Aim of the exercise :: From the entries below, return only the lines starting at the one that contains "বিজ্ঞাপন (277, 2478)" and ending at the one that contains "জীবনযাপন (343, 75)", exactly as they stand.

Pixel coordinate grounding data:
--
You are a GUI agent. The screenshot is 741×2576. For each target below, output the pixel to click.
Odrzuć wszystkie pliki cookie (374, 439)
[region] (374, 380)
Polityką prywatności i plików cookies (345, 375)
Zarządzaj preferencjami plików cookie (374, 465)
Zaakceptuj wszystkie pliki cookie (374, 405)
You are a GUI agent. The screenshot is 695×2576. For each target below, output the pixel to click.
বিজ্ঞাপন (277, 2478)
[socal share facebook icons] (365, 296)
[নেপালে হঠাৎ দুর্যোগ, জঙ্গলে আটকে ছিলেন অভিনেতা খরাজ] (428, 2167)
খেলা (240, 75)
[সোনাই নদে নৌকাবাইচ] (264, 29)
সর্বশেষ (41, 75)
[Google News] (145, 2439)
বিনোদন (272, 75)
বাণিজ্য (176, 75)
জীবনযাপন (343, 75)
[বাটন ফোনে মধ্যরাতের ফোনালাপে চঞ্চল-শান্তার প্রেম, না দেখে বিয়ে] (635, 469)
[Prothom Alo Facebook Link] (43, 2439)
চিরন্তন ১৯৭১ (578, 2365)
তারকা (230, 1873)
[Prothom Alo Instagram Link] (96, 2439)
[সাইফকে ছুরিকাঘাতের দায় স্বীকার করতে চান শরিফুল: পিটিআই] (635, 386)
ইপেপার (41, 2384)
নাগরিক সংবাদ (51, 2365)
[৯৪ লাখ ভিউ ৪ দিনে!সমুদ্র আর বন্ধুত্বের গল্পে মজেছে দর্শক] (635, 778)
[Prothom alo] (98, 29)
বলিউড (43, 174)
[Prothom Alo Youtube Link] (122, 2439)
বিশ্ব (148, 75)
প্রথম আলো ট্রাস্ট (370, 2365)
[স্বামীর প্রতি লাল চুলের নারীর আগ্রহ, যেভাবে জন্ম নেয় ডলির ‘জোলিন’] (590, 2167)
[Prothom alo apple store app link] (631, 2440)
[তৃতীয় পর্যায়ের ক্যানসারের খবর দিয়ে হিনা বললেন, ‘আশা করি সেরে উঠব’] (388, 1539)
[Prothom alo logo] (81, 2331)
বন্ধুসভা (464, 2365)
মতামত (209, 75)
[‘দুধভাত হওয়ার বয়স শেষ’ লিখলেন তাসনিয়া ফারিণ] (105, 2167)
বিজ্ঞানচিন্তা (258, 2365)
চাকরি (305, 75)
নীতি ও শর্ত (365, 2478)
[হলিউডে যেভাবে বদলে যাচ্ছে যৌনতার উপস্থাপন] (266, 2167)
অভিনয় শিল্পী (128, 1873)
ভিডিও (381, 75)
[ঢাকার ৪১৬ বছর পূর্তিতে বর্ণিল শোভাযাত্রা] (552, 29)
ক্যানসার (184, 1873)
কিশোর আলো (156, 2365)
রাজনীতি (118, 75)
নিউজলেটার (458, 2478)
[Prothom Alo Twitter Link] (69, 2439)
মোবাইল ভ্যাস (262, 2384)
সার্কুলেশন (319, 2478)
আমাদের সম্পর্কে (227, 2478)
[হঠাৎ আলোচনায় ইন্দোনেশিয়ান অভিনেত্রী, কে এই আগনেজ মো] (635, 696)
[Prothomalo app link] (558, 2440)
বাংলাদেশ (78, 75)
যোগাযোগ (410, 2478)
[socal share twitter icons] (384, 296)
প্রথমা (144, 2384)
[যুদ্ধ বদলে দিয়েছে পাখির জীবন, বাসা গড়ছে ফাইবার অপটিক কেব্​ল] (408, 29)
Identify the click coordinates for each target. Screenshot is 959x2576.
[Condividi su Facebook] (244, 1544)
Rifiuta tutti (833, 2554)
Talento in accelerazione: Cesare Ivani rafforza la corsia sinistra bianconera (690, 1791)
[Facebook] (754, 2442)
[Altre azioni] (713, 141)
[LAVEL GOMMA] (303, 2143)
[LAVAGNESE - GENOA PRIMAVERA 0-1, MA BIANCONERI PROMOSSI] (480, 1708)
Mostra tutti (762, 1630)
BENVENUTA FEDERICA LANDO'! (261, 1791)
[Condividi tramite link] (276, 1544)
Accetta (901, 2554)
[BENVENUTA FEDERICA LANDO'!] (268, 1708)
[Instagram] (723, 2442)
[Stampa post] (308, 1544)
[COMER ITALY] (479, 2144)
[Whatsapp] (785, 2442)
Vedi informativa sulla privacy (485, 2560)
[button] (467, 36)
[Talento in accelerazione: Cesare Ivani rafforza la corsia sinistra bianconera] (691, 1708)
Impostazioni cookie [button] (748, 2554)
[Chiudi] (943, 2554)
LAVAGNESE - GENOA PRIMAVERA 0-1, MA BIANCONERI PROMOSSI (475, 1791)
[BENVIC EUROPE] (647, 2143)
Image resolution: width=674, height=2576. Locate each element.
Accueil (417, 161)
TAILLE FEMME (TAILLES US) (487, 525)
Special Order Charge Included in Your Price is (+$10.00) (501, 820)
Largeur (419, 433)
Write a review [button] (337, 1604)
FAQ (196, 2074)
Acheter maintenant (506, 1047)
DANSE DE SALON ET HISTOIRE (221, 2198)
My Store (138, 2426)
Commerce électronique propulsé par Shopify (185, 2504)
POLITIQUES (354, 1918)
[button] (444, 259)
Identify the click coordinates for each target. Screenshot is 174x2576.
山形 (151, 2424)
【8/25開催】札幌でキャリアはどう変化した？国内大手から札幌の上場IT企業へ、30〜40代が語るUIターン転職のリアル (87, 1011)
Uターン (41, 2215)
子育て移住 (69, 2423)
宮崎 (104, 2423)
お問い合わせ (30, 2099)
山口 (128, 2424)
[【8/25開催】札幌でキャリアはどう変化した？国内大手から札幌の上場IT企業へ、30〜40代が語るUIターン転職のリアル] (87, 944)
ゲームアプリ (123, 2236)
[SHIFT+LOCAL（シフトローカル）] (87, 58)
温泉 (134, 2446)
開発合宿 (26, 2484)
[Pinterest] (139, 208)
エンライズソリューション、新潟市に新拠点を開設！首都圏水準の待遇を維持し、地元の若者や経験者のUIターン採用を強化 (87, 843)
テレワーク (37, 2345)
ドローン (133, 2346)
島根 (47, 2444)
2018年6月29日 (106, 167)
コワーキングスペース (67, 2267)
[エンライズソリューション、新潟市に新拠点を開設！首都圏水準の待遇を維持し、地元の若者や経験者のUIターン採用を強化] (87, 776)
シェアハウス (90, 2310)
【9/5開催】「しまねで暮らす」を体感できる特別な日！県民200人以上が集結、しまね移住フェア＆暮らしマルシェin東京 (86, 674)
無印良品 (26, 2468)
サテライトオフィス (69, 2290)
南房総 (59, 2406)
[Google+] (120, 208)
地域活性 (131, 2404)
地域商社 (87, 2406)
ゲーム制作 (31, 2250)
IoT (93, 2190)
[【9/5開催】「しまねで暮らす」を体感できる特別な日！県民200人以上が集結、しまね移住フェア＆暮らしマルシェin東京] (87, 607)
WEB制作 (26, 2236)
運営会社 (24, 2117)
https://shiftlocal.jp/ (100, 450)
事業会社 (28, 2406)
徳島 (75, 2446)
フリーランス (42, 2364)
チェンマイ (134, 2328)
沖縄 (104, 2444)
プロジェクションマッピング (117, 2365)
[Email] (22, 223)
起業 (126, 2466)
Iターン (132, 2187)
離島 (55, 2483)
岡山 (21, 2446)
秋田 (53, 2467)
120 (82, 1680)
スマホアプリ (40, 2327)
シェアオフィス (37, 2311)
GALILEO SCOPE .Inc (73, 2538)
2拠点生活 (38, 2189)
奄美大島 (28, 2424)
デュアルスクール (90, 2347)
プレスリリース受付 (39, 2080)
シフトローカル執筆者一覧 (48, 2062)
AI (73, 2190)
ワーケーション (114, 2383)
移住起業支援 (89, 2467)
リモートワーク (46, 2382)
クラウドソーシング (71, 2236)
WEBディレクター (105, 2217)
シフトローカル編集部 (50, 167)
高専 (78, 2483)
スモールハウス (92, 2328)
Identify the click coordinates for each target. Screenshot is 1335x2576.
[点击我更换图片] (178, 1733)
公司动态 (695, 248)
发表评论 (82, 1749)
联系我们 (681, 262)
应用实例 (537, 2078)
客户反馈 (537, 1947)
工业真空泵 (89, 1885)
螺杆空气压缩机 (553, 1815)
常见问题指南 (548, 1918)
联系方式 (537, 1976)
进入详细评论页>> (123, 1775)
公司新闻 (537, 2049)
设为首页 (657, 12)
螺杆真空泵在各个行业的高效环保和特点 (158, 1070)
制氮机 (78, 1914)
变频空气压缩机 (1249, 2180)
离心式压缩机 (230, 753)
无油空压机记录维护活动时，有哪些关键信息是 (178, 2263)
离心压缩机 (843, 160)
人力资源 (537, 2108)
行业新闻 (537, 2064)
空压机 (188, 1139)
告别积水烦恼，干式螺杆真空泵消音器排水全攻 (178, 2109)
--
Task solution ::
বিজ্ঞাপন (277, 2478)
[socal share facebook icons] (365, 296)
[নেপালে হঠাৎ দুর্যোগ, জঙ্গলে আটকে ছিলেন অভিনেতা খরাজ] (428, 2167)
খেলা (240, 75)
[সোনাই নদে নৌকাবাইচ] (264, 29)
সর্বশেষ (41, 75)
[Google News] (145, 2439)
বিনোদন (272, 75)
বাণিজ্য (176, 75)
জীবনযাপন (343, 75)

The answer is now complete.